— EXERCISE —
Rewrite the material below as a JSON list of strings, one string per line, with blank lines omitted.

(Extracted data entries)
——————

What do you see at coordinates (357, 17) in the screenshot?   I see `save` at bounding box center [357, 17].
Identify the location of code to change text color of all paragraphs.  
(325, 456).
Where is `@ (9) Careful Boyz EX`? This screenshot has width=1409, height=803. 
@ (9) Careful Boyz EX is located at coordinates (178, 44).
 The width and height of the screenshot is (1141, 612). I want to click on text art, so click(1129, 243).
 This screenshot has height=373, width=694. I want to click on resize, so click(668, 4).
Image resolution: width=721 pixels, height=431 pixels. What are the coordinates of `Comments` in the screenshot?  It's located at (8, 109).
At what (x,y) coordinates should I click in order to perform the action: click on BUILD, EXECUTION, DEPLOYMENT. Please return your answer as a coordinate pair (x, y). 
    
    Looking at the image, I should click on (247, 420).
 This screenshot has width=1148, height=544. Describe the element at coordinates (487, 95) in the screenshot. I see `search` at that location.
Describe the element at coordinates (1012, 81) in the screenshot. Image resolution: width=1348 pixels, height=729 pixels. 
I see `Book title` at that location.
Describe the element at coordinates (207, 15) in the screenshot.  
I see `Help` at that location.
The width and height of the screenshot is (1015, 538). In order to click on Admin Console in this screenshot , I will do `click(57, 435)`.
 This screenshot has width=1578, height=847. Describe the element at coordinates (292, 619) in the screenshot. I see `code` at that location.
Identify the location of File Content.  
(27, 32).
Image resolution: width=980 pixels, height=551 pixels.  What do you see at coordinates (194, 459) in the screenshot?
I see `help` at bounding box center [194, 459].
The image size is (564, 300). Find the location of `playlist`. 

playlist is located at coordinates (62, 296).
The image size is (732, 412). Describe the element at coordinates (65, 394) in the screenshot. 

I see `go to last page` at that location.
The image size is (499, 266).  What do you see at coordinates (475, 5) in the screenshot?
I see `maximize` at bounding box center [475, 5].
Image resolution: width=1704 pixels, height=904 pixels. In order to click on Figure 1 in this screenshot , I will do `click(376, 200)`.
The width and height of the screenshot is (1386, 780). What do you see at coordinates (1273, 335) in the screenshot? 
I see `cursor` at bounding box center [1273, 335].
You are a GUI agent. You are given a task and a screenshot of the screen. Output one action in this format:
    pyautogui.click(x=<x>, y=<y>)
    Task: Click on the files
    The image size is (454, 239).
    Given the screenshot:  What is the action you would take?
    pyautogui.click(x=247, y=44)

——————

— TASK SOLUTION —
[
  "What do you see at coordinates (357, 17) in the screenshot?   I see `save` at bounding box center [357, 17].",
  "Identify the location of code to change text color of all paragraphs.  ",
  "(325, 456).",
  "Where is `@ (9) Careful Boyz EX`? This screenshot has width=1409, height=803. ",
  "@ (9) Careful Boyz EX is located at coordinates (178, 44).",
  " The width and height of the screenshot is (1141, 612). I want to click on text art, so click(1129, 243).",
  " This screenshot has height=373, width=694. I want to click on resize, so click(668, 4).",
  "Image resolution: width=721 pixels, height=431 pixels. What are the coordinates of `Comments` in the screenshot?  It's located at (8, 109).",
  "At what (x,y) coordinates should I click in order to perform the action: click on BUILD, EXECUTION, DEPLOYMENT. Please return your answer as a coordinate pair (x, y). ",
  "    Looking at the image, I should click on (247, 420).",
  " This screenshot has width=1148, height=544. Describe the element at coordinates (487, 95) in the screenshot. I see `search` at that location.",
  "Describe the element at coordinates (1012, 81) in the screenshot. Image resolution: width=1348 pixels, height=729 pixels. ",
  "I see `Book title` at that location.",
  "Describe the element at coordinates (207, 15) in the screenshot.  ",
  "I see `Help` at that location.",
  "The width and height of the screenshot is (1015, 538). In order to click on Admin Console in this screenshot , I will do `click(57, 435)`.",
  " This screenshot has width=1578, height=847. Describe the element at coordinates (292, 619) in the screenshot. I see `code` at that location.",
  "Identify the location of File Content.  ",
  "(27, 32).",
  "Image resolution: width=980 pixels, height=551 pixels.  What do you see at coordinates (194, 459) in the screenshot?",
  "I see `help` at bounding box center [194, 459].",
  "The image size is (564, 300). Find the location of `playlist`. ",
  "playlist is located at coordinates (62, 296).",
  "The image size is (732, 412). Describe the element at coordinates (65, 394) in the screenshot. ",
  "I see `go to last page` at that location.",
  "The image size is (499, 266).  What do you see at coordinates (475, 5) in the screenshot?",
  "I see `maximize` at bounding box center [475, 5].",
  "Image resolution: width=1704 pixels, height=904 pixels. In order to click on Figure 1 in this screenshot , I will do `click(376, 200)`.",
  "The width and height of the screenshot is (1386, 780). What do you see at coordinates (1273, 335) in the screenshot? ",
  "I see `cursor` at bounding box center [1273, 335].",
  "You are a GUI agent. You are given a task and a screenshot of the screen. Output one action in this format:",
  "    pyautogui.click(x=<x>, y=<y>)",
  "    Task: Click on the files",
  "    The image size is (454, 239).",
  "    Given the screenshot:  What is the action you would take?",
  "    pyautogui.click(x=247, y=44)"
]